Não vou aduzir aqui a criação, no governo Serra, em São Paulo, da primeira escola gay para adolescentes na América Latina, pois este é outro assunto e mereceria um longo preâmbulo com a explicação das premissas... De toda forma, se alguém vai mesmo votar nele para evitar o mal maior, que o faça apesar de todas estas coisas, e não com argumentos que parecem justificá-las sob algum aspecto. Seria como justificar o pecado perante Deus.

* Sendo assim, a Cidade deve, por dever de Justiça, prestar o culto devido a Deus e lembrar-se de que as leis que a governam têm n’Ele o seu fundamento primevo.

** A certa altura do Livro VIII da República, Platão nos dá mais uma visão de caráter profético acerca do ambiente democrático: “Tais discursos [democráticos] são os que prevalecem no combate [de idéias]: ao pudor eles chamam 'idiotice', lançando-o fora e convertendo-o em desonroso fugitivo [da Pólis]; ao autocontrole [dos apetites sensitivos, ao qual os cristãos chamarão castidade] chamam ‘falta de virilidade’, injuriando-o e desterrando-o. (...). Reintroduzem a desmesura, a anarquia, a prodigalidade e o despudor (...); elogiam-nos e chamam, eufemisticamente, de ‘cultura’ a toda sorte de desmesuras; de ‘liberalidade’ à anarquia; de ‘grandeza de espírito’ à prodigalidade; e de ‘virilidade’ à impudicícia”. (República, VIII, 560, d-e). Em síntese, a palavra transformada em fetiche no ambiente democrático é liberdade; ela será a reitora das leis, e não a Idéia do Bem. Recorramos ainda a Platão: “Num Estado democrático ouvirás, seguramente, que a liberdade é tida como a mais bela das coisas, e que, para quem é livre por natureza, este é o único Estado digno sob o qual se deva viver. (...) No entanto, o desejo insaciável de liberdade e o descuido das coisas mais importantes [típicos das sociedades democráticas] altera esse regime político e o predispõe à tirania. (República, VIII, 561, c-d).

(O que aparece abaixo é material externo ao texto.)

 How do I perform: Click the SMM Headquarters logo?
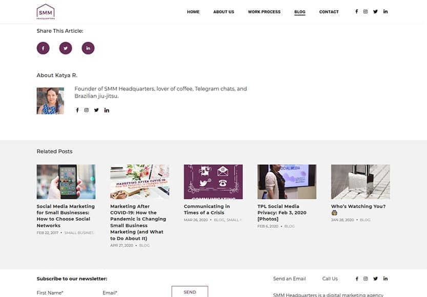[x=46, y=11]
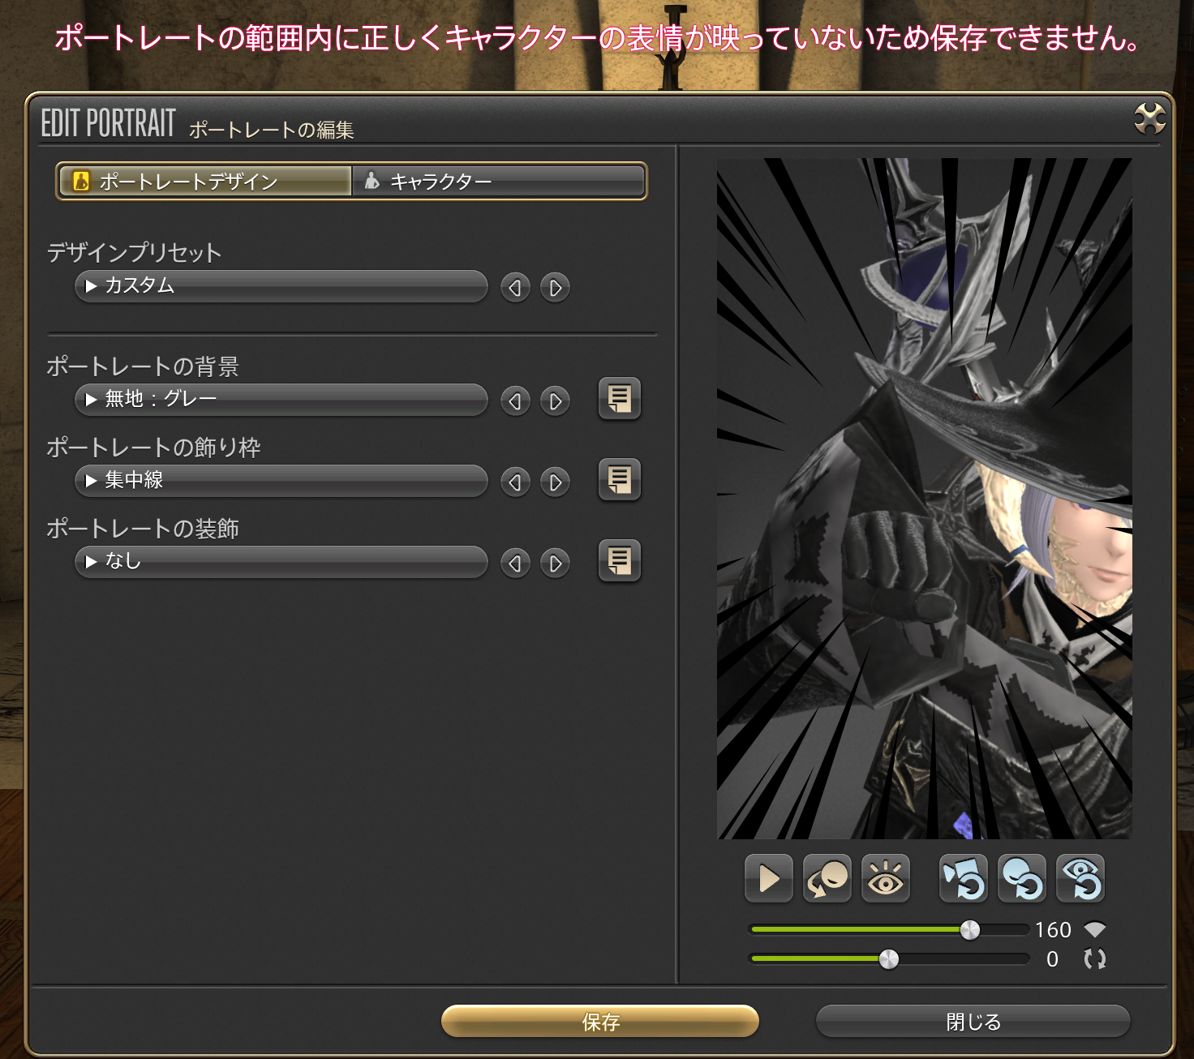Toggle eyes look-at-camera icon

click(x=885, y=878)
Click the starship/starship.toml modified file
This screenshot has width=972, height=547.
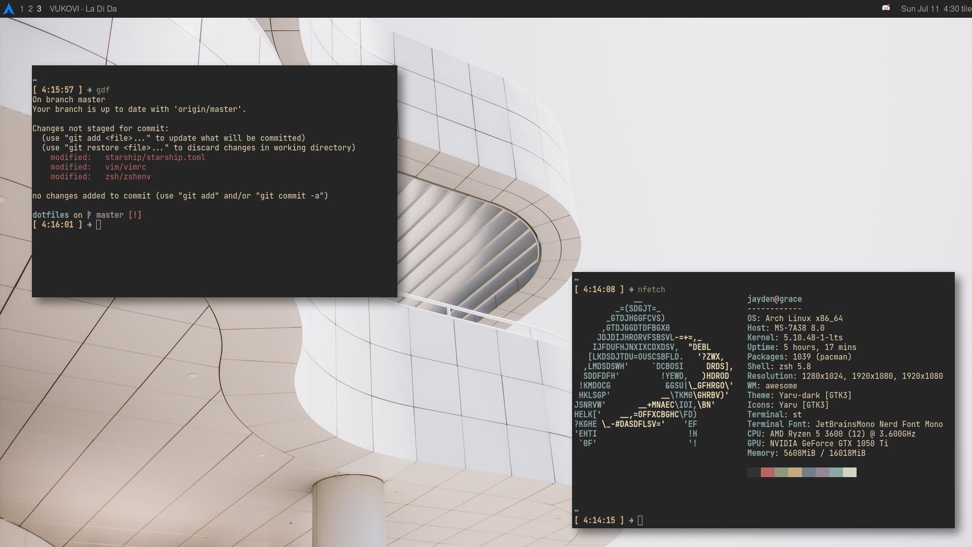pyautogui.click(x=155, y=158)
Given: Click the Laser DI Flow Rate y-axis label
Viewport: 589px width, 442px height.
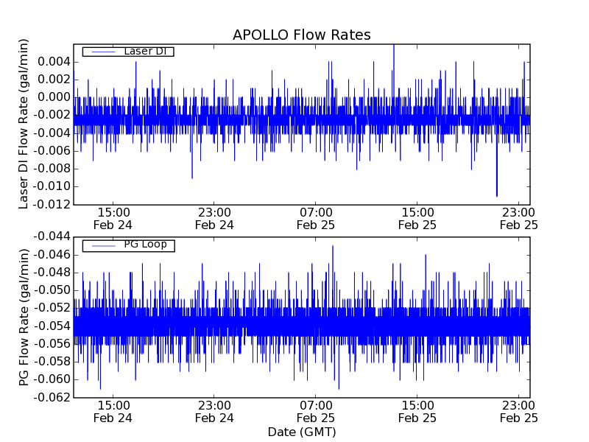Looking at the screenshot, I should point(24,125).
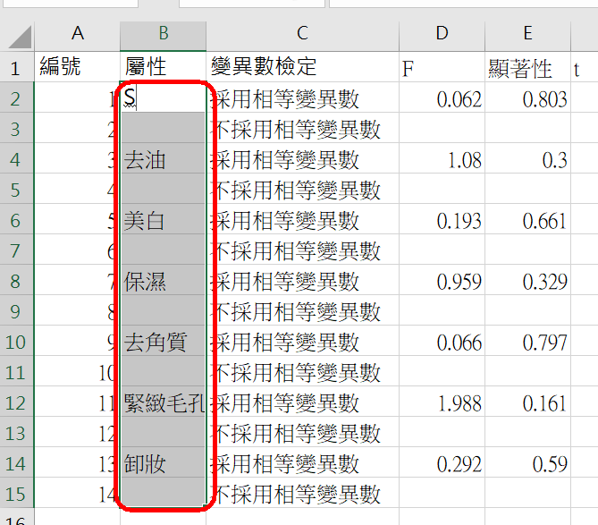Select row 1 header
The image size is (598, 525).
tap(15, 68)
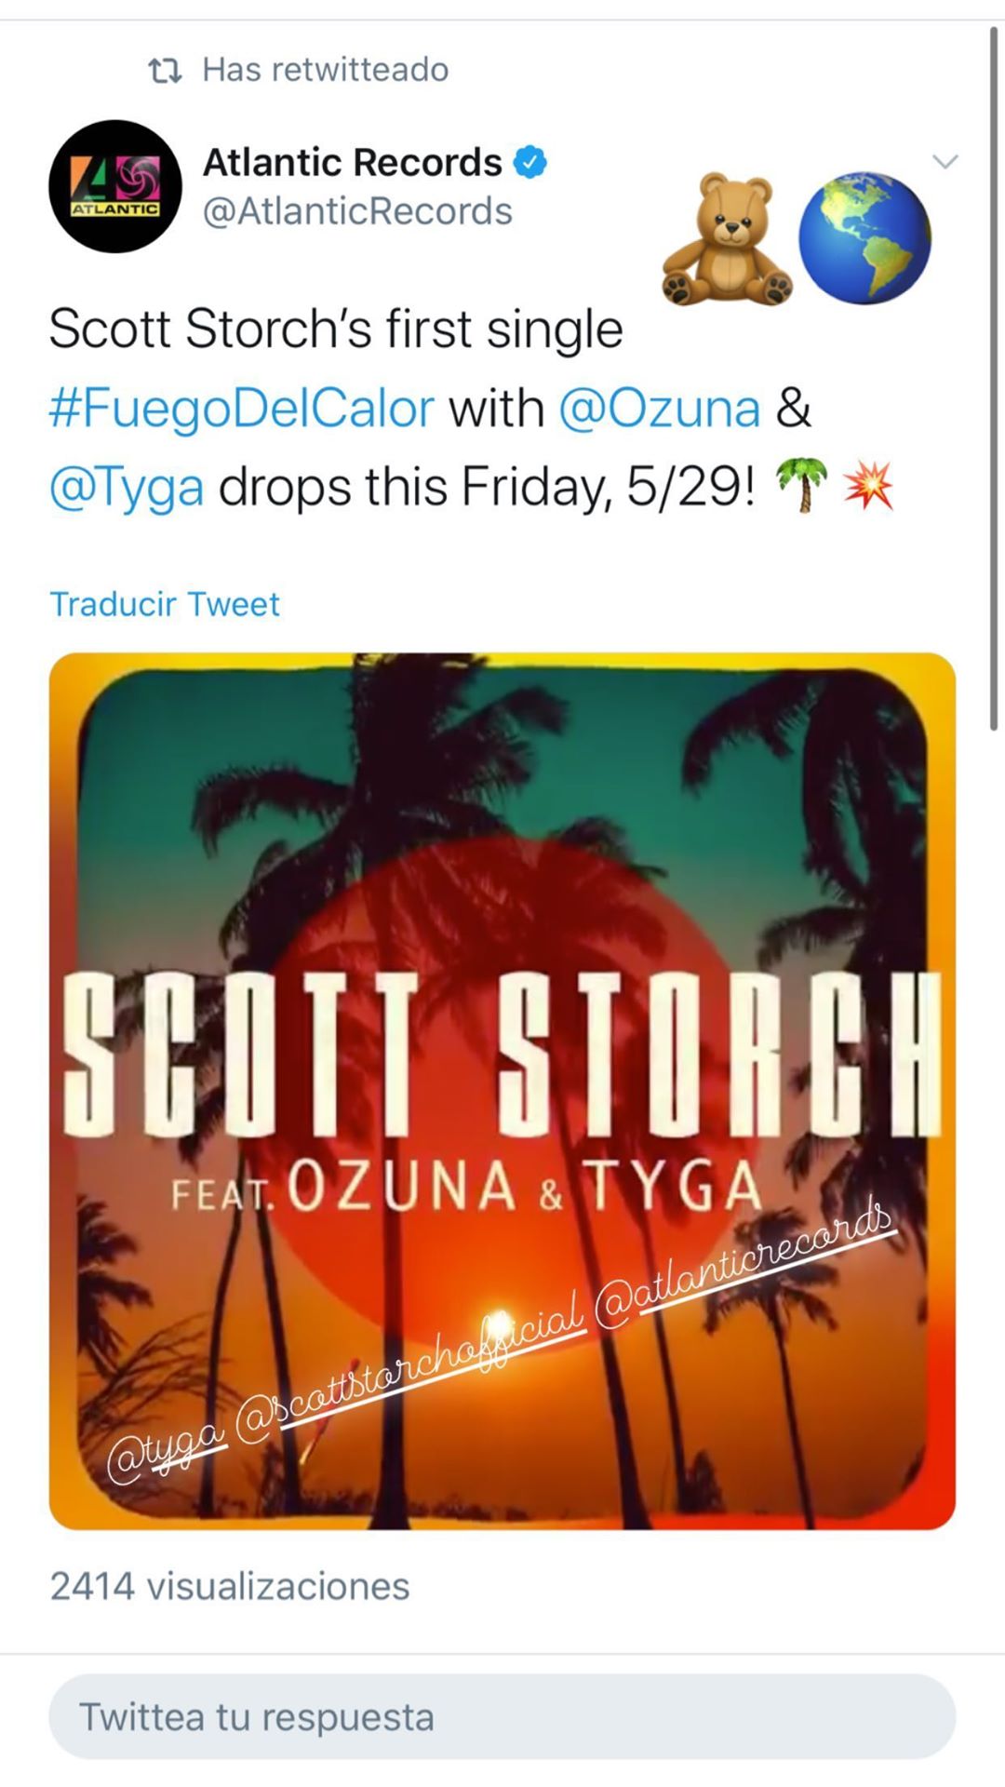Screen dimensions: 1005x1787
Task: Open the #FuegoDelCalor hashtag
Action: [242, 409]
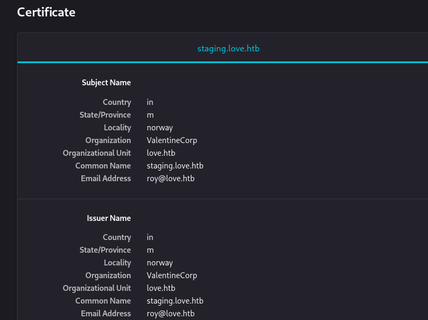Click the Issuer Name section heading
Image resolution: width=428 pixels, height=320 pixels.
[x=108, y=218]
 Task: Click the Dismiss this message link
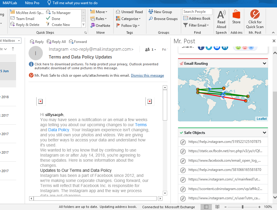coord(147,75)
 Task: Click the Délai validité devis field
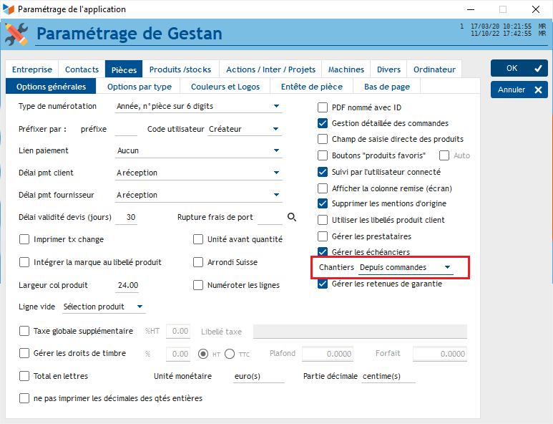click(129, 217)
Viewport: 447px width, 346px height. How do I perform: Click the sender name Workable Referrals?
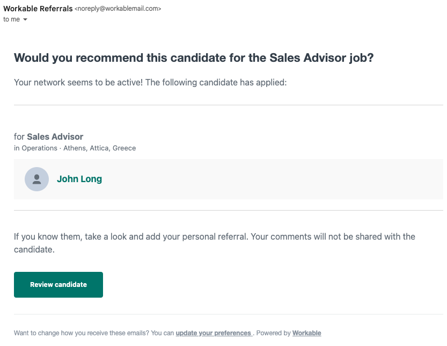[x=38, y=9]
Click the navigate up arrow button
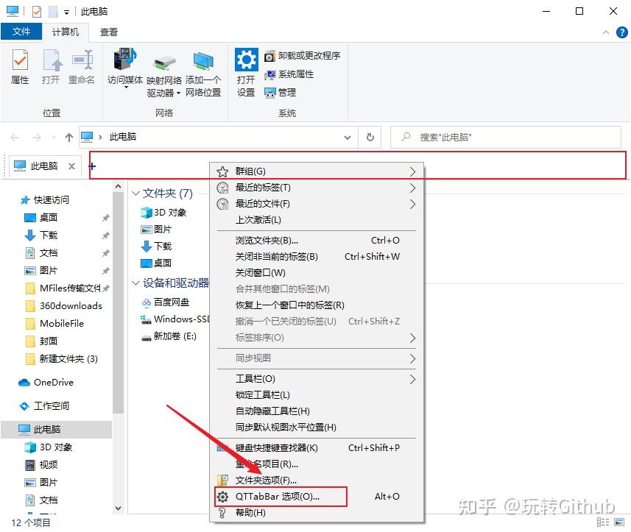Screen dimensions: 631x532 point(68,137)
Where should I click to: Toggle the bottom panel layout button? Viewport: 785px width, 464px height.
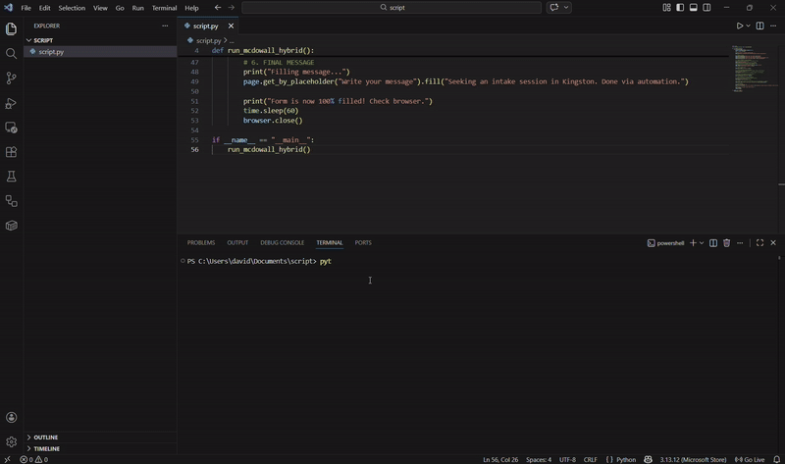click(x=693, y=8)
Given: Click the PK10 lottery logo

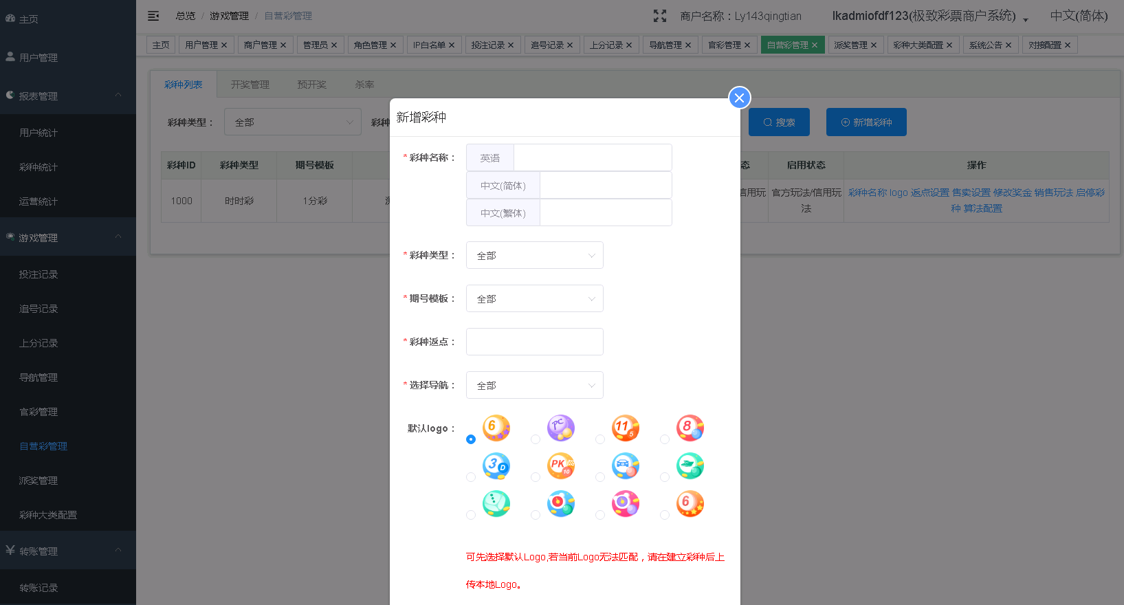Looking at the screenshot, I should tap(560, 465).
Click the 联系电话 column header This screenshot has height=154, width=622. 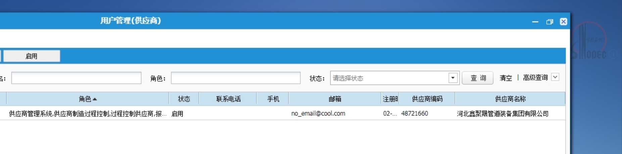pyautogui.click(x=228, y=99)
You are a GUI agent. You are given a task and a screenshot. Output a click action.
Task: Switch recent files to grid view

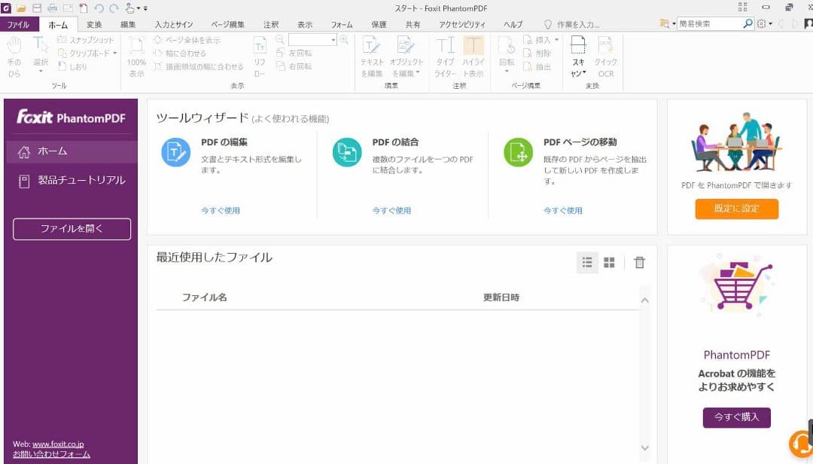click(x=609, y=262)
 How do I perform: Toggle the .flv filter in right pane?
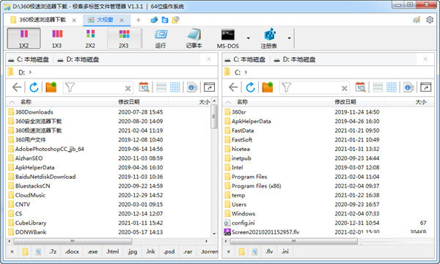(269, 252)
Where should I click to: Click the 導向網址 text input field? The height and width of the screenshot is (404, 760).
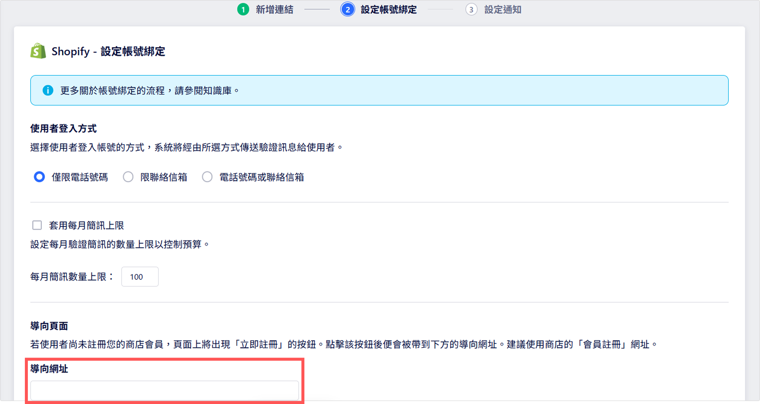[164, 390]
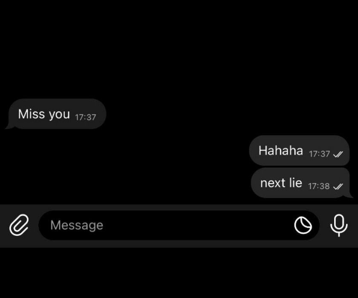Click the tail of the next lie bubble
358x298 pixels.
click(350, 195)
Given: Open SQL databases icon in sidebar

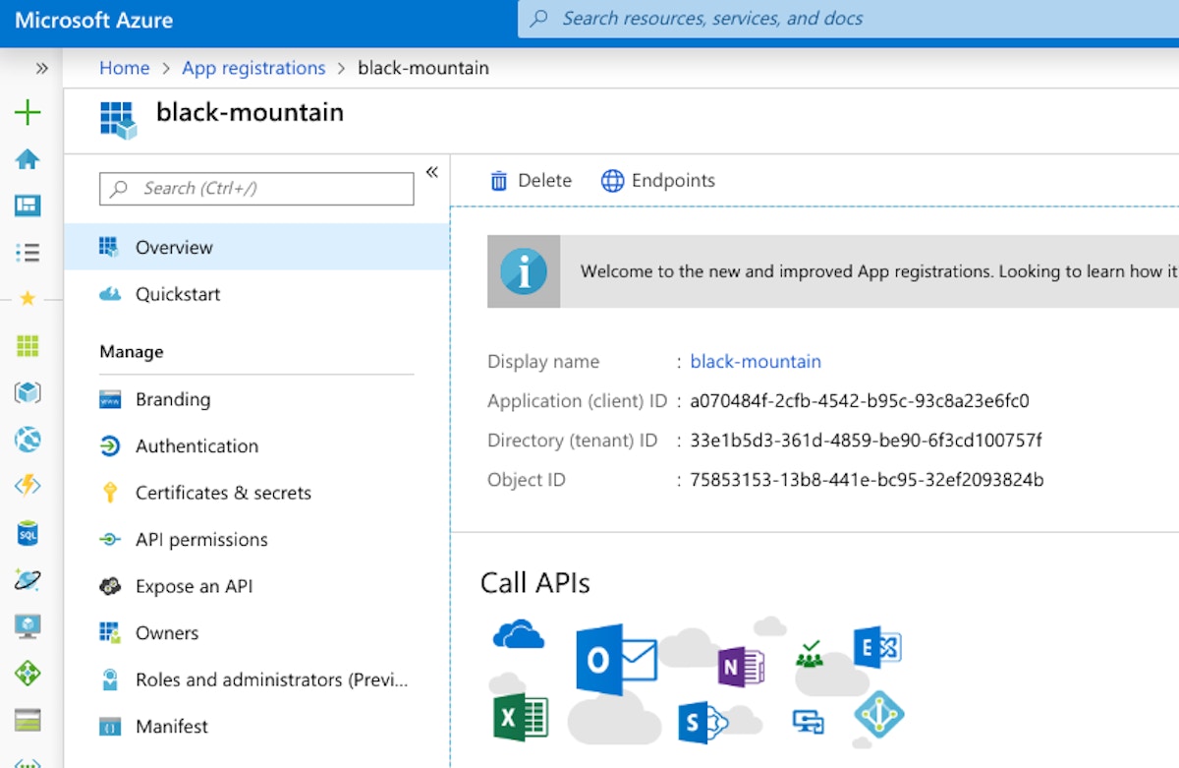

P.S. Sei perfeitamente que eu e o Nougué, que anularemos o voto, estamos angariando a antipatia de muitos amigos católicos. Mas não podemos calar ao saber que vários padres ligados a movimentos tradicionais estão simplesmente fazendo panfletagem a favor de José Serra, omitindo não obstante os pontos fundamentais de sua atuação política recente e induzindo vários católicos ao milenarismo condenado desde sempre pela Igreja.